# [INFORMATION PROVIDED]

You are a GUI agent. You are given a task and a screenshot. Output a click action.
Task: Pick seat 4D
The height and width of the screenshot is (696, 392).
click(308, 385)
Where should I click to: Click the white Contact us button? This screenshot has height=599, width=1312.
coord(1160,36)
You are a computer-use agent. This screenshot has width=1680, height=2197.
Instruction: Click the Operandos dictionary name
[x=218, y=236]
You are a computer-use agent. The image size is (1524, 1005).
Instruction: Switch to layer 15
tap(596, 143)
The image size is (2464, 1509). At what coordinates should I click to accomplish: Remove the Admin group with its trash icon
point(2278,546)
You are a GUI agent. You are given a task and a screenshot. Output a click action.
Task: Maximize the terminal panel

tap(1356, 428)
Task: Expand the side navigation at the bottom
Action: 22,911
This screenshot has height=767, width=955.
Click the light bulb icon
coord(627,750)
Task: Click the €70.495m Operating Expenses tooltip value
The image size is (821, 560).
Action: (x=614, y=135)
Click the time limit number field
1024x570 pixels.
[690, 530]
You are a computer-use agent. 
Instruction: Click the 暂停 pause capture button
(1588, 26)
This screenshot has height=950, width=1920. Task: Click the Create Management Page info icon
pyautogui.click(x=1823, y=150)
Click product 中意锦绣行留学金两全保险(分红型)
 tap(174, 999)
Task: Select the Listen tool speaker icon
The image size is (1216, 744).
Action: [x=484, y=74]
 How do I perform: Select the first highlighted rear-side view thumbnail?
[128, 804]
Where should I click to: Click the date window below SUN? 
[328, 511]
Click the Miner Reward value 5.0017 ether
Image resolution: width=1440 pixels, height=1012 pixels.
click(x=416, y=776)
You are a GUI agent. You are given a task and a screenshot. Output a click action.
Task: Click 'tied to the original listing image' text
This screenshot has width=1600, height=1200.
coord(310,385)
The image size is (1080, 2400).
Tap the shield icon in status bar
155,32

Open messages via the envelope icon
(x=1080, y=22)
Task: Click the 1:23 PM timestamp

# [TASK BRIEF]
How many lines in the records contain the word "computer"? Give only the number.

# [ANSWER TO THE EXERCISE]
3